Cut a 4 inch piece off one of the cucumbers, then halve it lengthwise, remove the seeds, and finely chop. Save this unpeeled cucumber for the garnish.: The reserved unpeeled cucumber will add a fresh crunch to your garnish, and keeping the skin gives a lively green color and slight bitterness that offsets the creamy soup. You should hear a crisp snap as you slice, and the interior flesh will be watery and pale. A common mistake is cutting the piece too large, which makes chopping awkward; aim for a neat 4 inch segment and steady your knife to avoid squashing the cucumber.
Peel the remaining cucumber, seed it, and roughly chop.: Peeling the main batch prevents bitter skin from altering the soup, and removing the seeds avoids excess watery dilution. The peeled flesh should be firm and glistening; roughly chopping helps the blender work evenly. If you skip seeding, the soup can become watery and less silky, so take the extra minute to scrape or scoop out the seeds carefully.
In a blender, combine the peeled cucumber, yogurt, shallot, dill, mint, lemon juice, 3 teaspoons of olive oil, the salt, and pepper to taste. Blend until completely smooth, slowly moving to the most powerful mode on your blender for the smoothest soup. The soup should be thick and smooth and not need water, but if your cucumbers were particularly small, add a very small of water to help the blender, 1 teaspoon at a time, until it reaches your desired consistency.: As the blade spins you will smell the bright citrus followed by the herbaceous notes of dill and mint . The texture will progress from chunky to velvety; push the blender through low to high speeds to avoid splatter and ensure uniform emulsion. The soup should be thick and cling to the side of the jar, indicating the correct body. A frequent error is under blending which leaves an uneven mouthfeel, so run the blender until no flecks remain and the surface looks glossy.

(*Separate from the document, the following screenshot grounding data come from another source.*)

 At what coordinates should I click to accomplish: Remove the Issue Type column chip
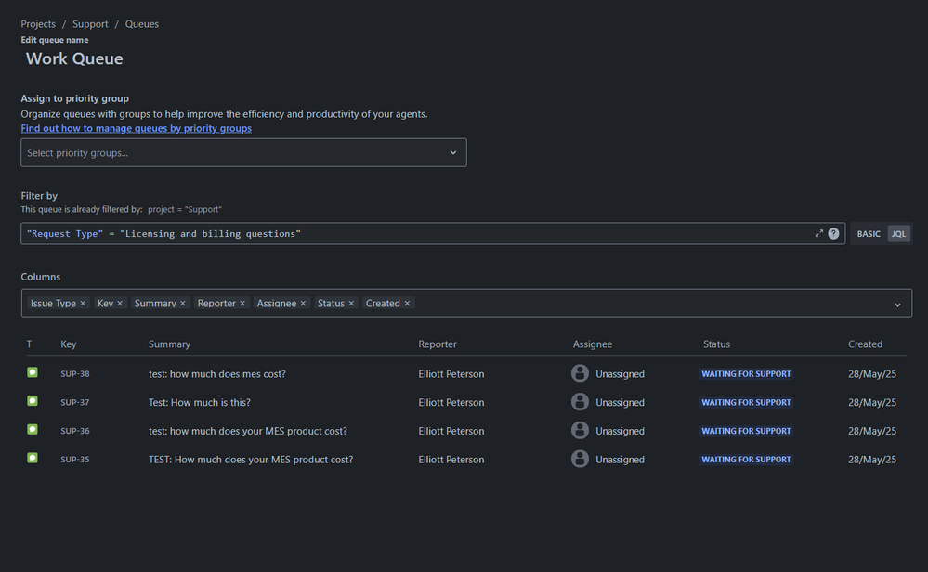[x=83, y=304]
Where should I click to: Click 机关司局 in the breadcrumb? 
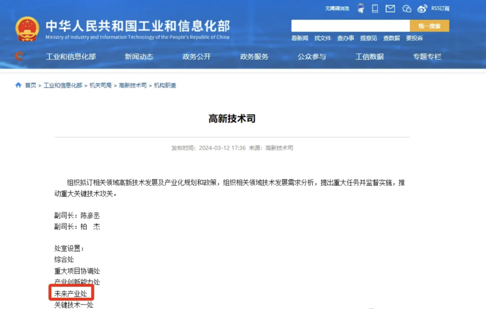(x=100, y=85)
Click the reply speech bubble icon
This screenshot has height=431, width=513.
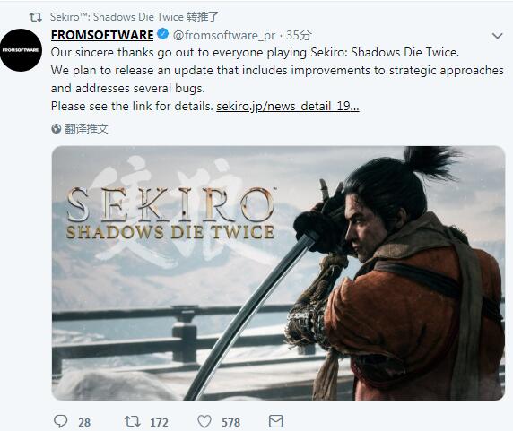(60, 421)
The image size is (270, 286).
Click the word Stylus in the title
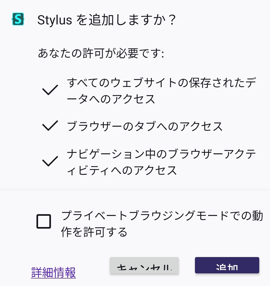tap(55, 20)
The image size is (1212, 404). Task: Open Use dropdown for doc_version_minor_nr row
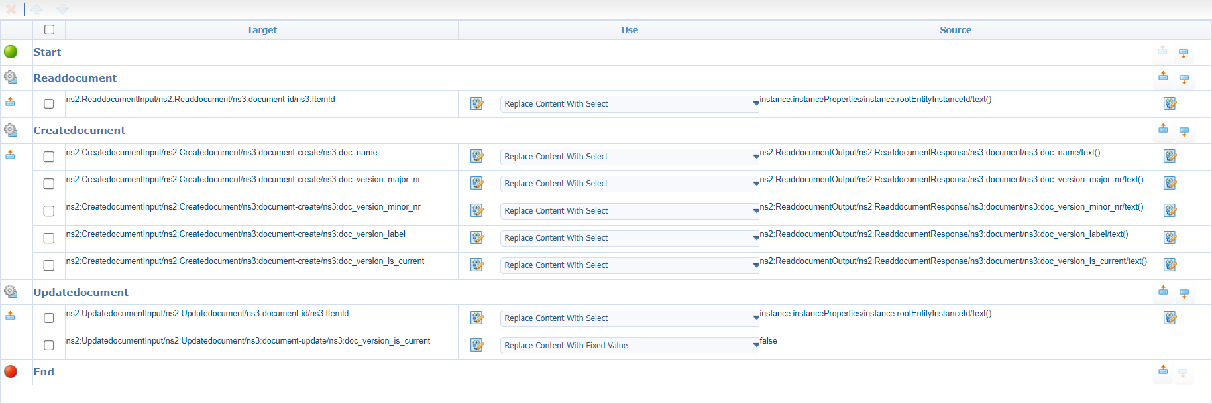click(630, 211)
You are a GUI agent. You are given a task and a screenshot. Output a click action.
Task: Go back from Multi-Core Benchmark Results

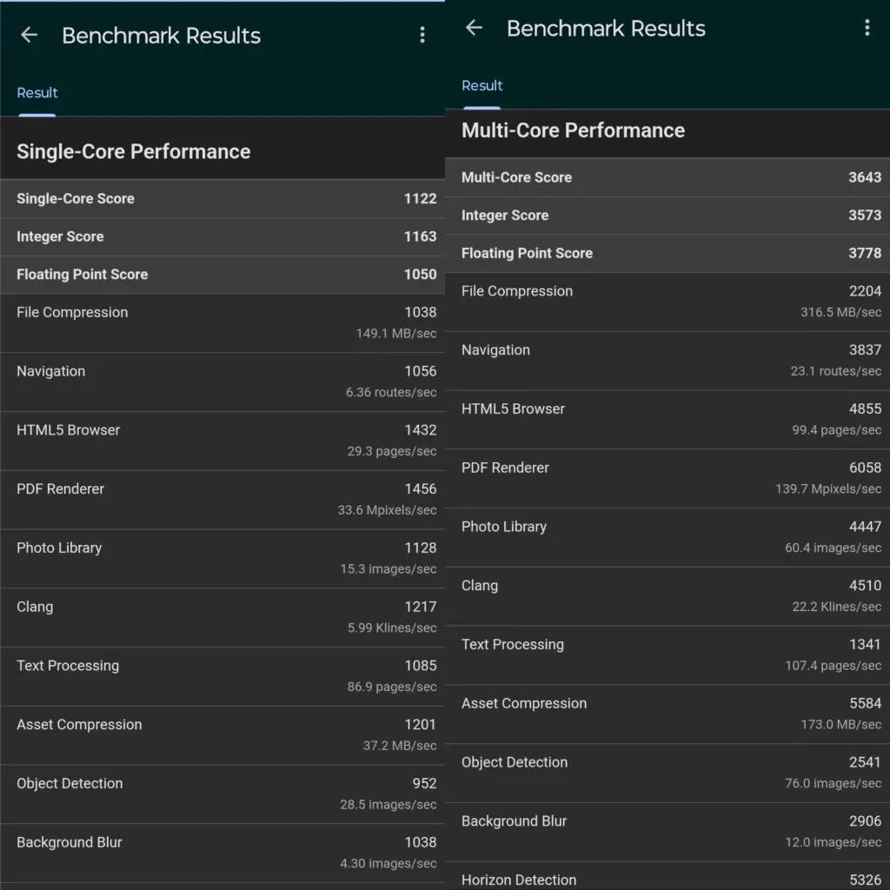(474, 28)
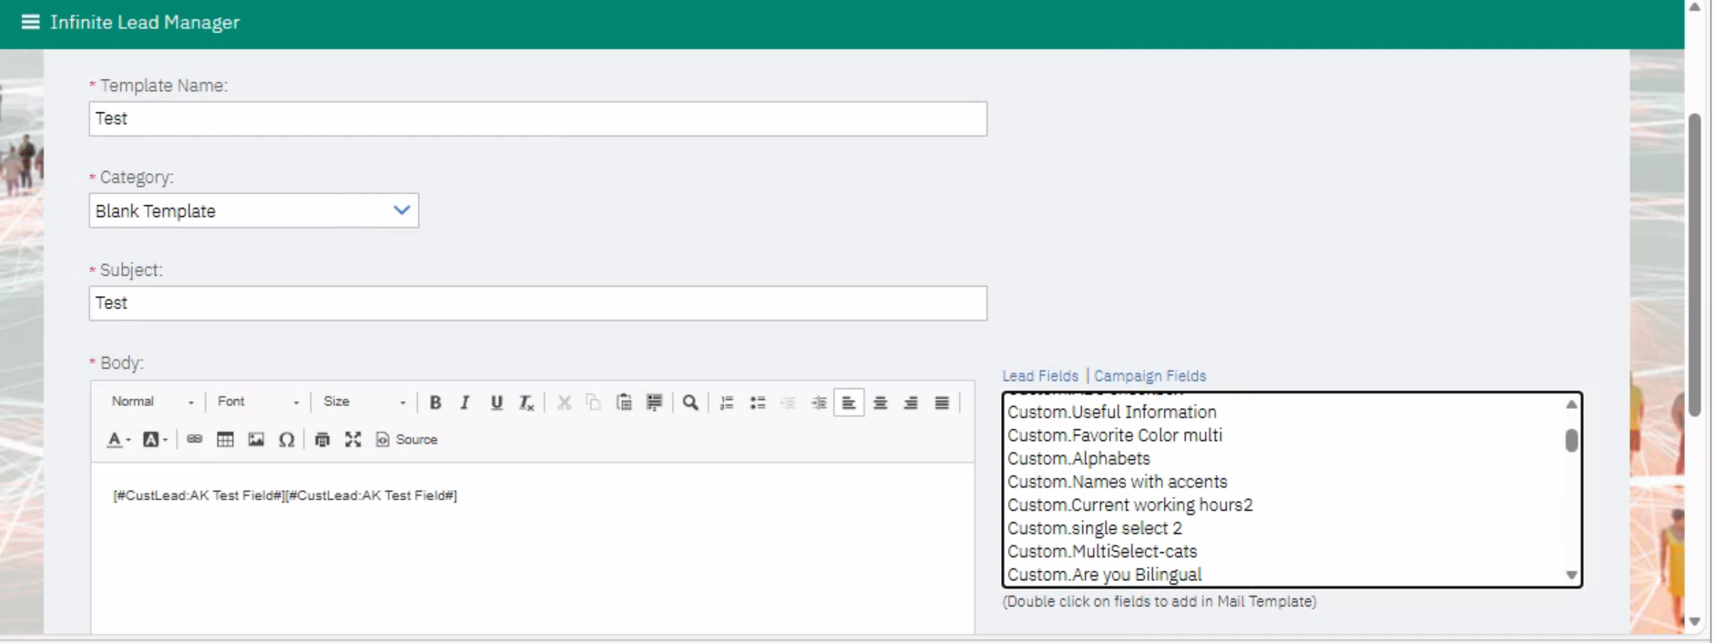This screenshot has height=643, width=1716.
Task: Open the find magnifier tool
Action: coord(690,403)
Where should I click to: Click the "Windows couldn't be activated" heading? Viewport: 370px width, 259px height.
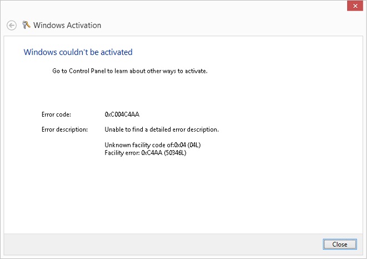point(78,52)
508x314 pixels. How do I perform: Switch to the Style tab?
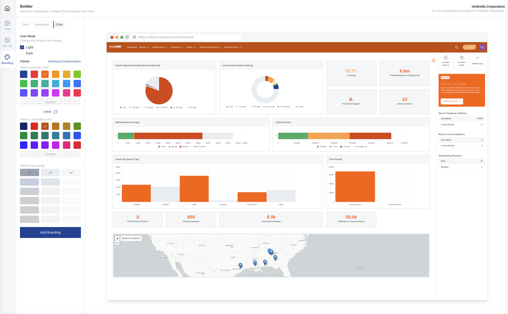(25, 25)
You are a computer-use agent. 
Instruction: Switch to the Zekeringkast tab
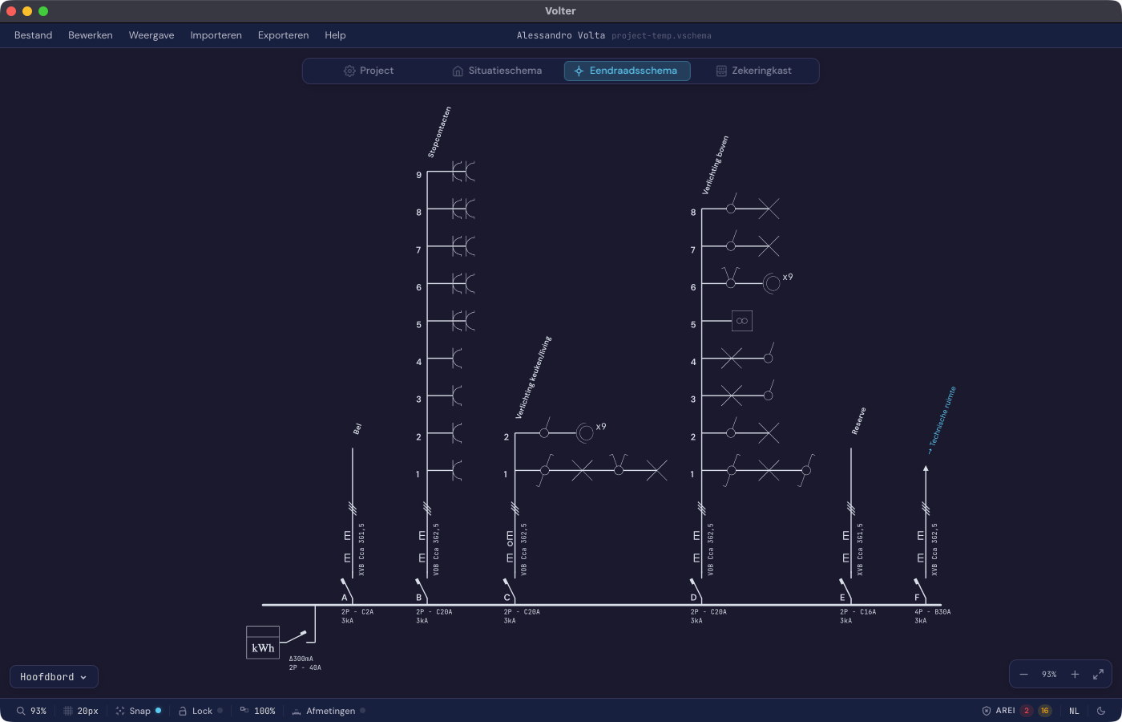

Transfer the soup to the refrigerator, covered (in the blender cup is fine) and chill for 4 hours, or up to overnight (but no longer than 24 hours or it will become bitter).: Taste and observe the body after blending, it should pour slowly yet coat a spoon. If it feels too dense it will mute the bright flavors, so add water sparingly; the goal is a silky pourable soup without thinning the flavor. Add only one teaspoon at a time, blending briefly between additions. Over thinning is a common pitfall, which leads to flat tasting results, so resist the urge to add more than necessary.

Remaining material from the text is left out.